# Start of Source document
Full Migration from Windows to Linux - Report #4 Choices

Better part of 6 months has passed from my last report and I sure do feel it. Now my last report was about distribution and how I'm cozy in Fedora. Fedora is a fantastic distro, it lets you do anything to it. Even if you want to shoot yourself in the foot, it will hand you the gun and watch you do it. I highly recommend using it if you want to learn the in & outs of everything Linux has to offer with fairly fresh updates to pretty much everything.

Which brings me to my next point, I'm using Linux Mint 18 on both of my machines.

Why the flip flop around distros? Because I'm still learning and also I'm realistic.
To further elaborate, I'm not completely aware of how all of the gears work in Linux so when things break it takes me a bit of time to check everything. While Fedora is quite stable overall, lots of little things would pop out or something handy with a GUI breaks so I have to command line it (for instance the GUI for dnf was broken and figured it was my fault somehow but nope, recent update broke it). While I do enjoy fixing things or finding out something new about the thing I use every day; I've got shit to do.

Just to bring this all around, here are a few things I've discovered while using Fedora in the widest case possible.

  • SELinux is fantastic to make sure your system is nice and secure, however it prevents a lot of games from steam and some other games from launching, so had to disable it most of the time anyway.
  • Over time I was getting worried about executing a 'dnf upgrade' command as something would be fixed but then something else would break in turn.
  • Installing Nvidia drivers. Biggest pain in my ass, no matter how many guides I looked up and following to the letter.
  • I'm used to old guides from other versions not working on my current version of whatever, but Fedora with it's 6 month cycle makes it hard to dig up information about that "one" thing only you seem to have a problem with.
  • Fedora out of the box is not very usable with multimedia support and have to cram it full of non-free repos right away to get started with anything.
  • Most companies that supply software support for Linux only package for DEB and not RPM, making the pool of software available to you smaller.
  • All of your pulseaudio underruns are belong to us.

While it may sound like I'm picking on Fedora, I'm not, I learned quite a bit in the few months I used it and better for it.

So Linux Mint. This was pretty much my pick after deciding to switch over (again) mainly because it's based off of an LTS (Long Term Support) version of Ubuntu 16.04 which is supported until 2021. The only downside to an LTS is that some programs don't receive even fairly fresh versions in the repository of that LTS version for a long time (if ever). But if the program in question is something you want updated quite often then you have 2 good options; Build it from source or PPAs.
As I'm a lazy person who wants to get things done, 99.9% of the time I use PPAs.
PPAs (Personal Package Archive) are pretty much someones tiny repo to plug into your own, it's not as secure but it's better than downloading a random deb package from the net and hoping it's the real deal.

I'm sure there are more experienced Linux users who will call me out on some detail or how pumping my distro full of proprietary libraries and software hurts my digital freedom. However where I was at the start of this year compared to now is vastly improved, recently received my final email from Adobe about how my Creative Cloud subscription has run out. Even though I cleaned out everything adobe months ago, it's just refreshing to see something that I had to sign a EULA and pay a bill on top of just be done with.
# End of Source document
# Start of Supplied data
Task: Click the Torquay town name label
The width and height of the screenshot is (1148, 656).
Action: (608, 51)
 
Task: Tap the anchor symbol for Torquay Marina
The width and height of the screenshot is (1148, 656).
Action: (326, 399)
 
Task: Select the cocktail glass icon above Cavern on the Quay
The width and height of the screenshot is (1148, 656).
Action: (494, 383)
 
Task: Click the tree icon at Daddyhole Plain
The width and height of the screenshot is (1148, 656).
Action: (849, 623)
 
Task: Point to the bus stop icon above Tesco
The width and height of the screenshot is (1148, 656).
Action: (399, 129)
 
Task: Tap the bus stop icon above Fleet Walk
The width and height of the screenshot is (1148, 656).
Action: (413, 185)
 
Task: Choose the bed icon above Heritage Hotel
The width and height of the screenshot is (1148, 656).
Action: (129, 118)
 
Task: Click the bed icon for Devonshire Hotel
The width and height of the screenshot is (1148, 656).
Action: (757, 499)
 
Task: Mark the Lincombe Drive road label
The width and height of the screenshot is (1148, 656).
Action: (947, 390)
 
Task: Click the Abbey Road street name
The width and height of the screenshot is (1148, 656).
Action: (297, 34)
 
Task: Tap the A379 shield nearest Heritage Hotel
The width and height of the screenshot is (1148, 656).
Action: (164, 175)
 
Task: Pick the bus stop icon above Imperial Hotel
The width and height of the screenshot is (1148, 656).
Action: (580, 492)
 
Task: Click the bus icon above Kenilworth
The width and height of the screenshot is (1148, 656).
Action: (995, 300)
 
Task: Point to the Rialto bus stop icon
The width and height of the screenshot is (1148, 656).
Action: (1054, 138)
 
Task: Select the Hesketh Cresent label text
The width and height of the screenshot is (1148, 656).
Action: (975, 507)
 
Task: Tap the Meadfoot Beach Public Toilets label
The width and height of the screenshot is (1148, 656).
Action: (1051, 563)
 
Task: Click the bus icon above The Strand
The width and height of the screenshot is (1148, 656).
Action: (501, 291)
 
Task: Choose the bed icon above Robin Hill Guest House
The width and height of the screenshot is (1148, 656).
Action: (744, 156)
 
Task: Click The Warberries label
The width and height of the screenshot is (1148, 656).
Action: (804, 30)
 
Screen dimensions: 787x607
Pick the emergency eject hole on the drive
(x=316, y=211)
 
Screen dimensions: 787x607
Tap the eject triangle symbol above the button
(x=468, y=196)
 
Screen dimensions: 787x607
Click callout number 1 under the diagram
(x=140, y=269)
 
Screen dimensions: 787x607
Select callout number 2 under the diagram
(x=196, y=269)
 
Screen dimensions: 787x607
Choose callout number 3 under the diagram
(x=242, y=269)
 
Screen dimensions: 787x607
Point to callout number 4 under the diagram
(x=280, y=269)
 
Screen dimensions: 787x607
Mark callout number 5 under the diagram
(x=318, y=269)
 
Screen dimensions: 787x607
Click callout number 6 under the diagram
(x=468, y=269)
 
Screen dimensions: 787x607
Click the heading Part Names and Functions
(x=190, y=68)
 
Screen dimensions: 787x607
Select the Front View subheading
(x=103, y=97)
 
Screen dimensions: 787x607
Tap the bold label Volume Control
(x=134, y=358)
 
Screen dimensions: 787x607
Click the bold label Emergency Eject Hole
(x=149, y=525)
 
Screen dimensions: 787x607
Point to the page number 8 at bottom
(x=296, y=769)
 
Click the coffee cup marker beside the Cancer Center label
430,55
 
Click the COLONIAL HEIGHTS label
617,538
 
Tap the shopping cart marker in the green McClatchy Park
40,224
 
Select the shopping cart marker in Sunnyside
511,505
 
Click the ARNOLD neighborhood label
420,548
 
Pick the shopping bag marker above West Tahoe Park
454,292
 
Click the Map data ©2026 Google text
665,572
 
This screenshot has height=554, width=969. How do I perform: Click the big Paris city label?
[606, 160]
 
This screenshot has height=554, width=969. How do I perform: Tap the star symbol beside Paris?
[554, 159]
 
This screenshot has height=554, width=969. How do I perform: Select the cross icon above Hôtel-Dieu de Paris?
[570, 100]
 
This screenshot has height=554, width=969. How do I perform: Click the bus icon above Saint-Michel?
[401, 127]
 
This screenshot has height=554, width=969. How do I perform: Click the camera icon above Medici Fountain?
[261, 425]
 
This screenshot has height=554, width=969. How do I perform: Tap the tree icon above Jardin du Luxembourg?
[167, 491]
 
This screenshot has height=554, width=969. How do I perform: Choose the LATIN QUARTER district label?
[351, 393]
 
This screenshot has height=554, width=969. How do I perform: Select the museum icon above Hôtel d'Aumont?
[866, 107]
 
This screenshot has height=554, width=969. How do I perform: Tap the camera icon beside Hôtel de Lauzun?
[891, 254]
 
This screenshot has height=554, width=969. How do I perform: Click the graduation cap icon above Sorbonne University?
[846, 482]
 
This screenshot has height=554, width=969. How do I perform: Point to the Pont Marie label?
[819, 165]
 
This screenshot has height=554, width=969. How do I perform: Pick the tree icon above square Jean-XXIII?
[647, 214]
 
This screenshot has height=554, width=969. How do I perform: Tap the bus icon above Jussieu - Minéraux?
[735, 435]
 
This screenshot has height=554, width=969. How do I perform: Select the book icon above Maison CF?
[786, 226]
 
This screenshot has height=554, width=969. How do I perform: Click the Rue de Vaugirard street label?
# End of Supplied data
Name each Linux distribution mentioned in the Windows-to-Linux migration report. The rows have no connection to the Windows-to-Linux migration report.

- Fedora
- Linux Mint 18
- Ubuntu 16.04